あなたの会社には従業員の「教育・育成のしくみ」はありますか?教育・育成にお金をかけたり時間をかけたりする余裕がない会社が多いと思います。今回はそれほどお金をかけずに簡単にできて効果的なしくみを紹介します。

人間学を学ぶ月刊誌「致知」
致知出版社のホームページには、「『人間学を探求して48年』。月刊『致知』は書店では手に入らないながらも、48年間、口コミで増え続け、11万人に定期購読されている日本で唯一の人間学を学ぶ月刊誌です」とあります。私も大学を卒業して会社に入った22歳にこの雑誌を知りました。それから35年、今は年間購読を始めて3年経ちました。もっと早くに読んでおけばよかった・・・(笑)

社内勉強会「木鶏会」
「木鶏会(もっけいかい)」とは致知を活用した「教育・育成のしくみ」です。
することは、①致知の記事(読む個所を決めると参加者の負担が軽くなります)を読む、②感想を書く、③感想を参加者の前で発表する、④ほかの参加者は感想を聞いてコメントする(この際、否定的なコメントはせずに「美点凝視」する)。これだけです。人数が多いときは3,4人のチームに分けるといいと思いますし、最後に代表者・社長の感想やコメントも参加者全員に発表します。
メリットは、①本を読む習慣がつく、②書く(まとめる・言語化する)トレーニングになる、③発表する力(プレゼンテーション力)が身につく、④人の話を聞く力が身につく、⑤美点凝視により、社内で「いいとこさがし」が習慣化され、コミュニケーションが活発になる、があります。
「木鶏会」ってどんな意味?は致知にもよく登場してくる神奈川県鎌倉市の円覚寺、横田南嶺管長のブログがわかりやすいでしょう。
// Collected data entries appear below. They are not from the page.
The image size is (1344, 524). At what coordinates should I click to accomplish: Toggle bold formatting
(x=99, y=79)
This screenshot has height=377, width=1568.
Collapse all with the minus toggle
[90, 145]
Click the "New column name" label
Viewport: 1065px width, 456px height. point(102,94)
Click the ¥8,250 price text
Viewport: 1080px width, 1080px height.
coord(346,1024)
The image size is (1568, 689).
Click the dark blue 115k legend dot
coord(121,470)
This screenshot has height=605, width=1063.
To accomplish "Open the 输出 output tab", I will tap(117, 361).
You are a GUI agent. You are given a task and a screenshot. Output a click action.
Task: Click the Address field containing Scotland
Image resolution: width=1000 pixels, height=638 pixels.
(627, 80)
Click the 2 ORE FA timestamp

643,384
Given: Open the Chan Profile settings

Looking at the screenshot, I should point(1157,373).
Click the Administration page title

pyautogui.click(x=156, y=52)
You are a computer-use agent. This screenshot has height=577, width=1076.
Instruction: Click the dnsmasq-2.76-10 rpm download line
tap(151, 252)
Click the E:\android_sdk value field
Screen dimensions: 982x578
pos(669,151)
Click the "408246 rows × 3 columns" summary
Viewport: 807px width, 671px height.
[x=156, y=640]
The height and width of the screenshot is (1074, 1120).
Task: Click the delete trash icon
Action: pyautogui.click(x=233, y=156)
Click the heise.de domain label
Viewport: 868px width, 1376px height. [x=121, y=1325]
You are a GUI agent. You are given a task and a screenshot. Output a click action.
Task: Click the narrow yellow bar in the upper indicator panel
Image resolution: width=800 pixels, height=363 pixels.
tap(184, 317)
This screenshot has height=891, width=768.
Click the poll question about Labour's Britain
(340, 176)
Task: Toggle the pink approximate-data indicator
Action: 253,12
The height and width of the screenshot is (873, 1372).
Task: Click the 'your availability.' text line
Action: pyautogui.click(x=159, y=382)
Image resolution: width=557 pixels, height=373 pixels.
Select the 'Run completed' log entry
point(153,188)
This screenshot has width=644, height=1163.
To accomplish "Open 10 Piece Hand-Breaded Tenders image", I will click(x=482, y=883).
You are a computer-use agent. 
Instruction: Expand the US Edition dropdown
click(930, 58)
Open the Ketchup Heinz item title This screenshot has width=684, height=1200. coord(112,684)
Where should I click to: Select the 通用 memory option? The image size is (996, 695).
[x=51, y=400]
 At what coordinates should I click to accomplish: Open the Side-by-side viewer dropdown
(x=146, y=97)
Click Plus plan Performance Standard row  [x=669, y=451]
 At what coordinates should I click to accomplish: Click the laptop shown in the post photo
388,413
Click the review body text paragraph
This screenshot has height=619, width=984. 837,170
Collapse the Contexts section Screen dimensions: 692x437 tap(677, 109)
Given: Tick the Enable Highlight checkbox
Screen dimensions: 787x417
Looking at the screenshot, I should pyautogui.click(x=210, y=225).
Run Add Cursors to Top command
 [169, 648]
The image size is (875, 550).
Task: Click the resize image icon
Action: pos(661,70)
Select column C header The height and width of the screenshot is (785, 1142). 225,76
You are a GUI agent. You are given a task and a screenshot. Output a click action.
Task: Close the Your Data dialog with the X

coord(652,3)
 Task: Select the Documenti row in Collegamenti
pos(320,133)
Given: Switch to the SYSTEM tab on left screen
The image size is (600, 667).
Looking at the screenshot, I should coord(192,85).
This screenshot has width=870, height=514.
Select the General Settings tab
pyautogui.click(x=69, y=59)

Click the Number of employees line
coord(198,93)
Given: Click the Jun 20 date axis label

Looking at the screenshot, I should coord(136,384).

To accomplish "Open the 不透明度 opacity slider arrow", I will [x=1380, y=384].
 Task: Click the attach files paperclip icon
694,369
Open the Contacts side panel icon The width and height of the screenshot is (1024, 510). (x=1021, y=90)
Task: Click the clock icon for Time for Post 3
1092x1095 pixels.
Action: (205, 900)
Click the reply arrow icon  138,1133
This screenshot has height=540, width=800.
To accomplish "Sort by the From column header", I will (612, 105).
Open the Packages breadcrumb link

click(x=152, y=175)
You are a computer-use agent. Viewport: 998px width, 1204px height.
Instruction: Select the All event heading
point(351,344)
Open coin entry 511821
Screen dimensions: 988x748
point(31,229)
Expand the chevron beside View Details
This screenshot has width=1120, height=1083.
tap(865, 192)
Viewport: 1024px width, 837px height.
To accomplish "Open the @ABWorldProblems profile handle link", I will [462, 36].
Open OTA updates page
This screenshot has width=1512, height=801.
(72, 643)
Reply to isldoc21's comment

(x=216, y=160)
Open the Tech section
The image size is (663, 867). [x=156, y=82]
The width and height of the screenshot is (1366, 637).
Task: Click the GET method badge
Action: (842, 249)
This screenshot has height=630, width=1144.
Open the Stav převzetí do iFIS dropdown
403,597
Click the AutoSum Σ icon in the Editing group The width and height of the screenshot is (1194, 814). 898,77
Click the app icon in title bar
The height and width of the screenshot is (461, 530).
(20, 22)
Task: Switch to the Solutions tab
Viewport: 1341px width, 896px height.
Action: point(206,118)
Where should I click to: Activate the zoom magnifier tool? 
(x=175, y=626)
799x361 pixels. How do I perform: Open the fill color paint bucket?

木彫りの闘鶏のように、どんなことにも動じない強い人物を目指しているんですね!
始める工夫、つづける工夫
まずは社長自身が「いい」と思わないと始められません。また社長だけがいいと思っても、賛同者がいなければ始められません。最近は強制的に物事をスタートすると「パワハラだ!」と言われる時代です。まずは希望者から無理なくスモールスタートしてはいかがでしょうか?
①「致知」からスタートしなくても、最初は参加者に読む本を自由に決めてもらう(私が社内勉強会をしていた時はマンガでも薄い本でもなんでもOKとしていました)、②(致知の場合)読む場所を決める、③感想文は書かずに口頭で発表するところから始める、など・・・。最初から完璧にせずに少しずつ進化させていけばいいと思います。



何事も「継続」が大事ですね!
大事なことは、少しずつ「やってて楽しい」と参加者に思ってもらうことです。間違っても途中で、仕事のダメだしや業務の督励をしてはいけません。①従業員の成長支援・モチベーション向上に、②従業員同士の相互理解・コミュニケーション支援に、③組織の活性化・ビジョン共有に、活用いただければと思います。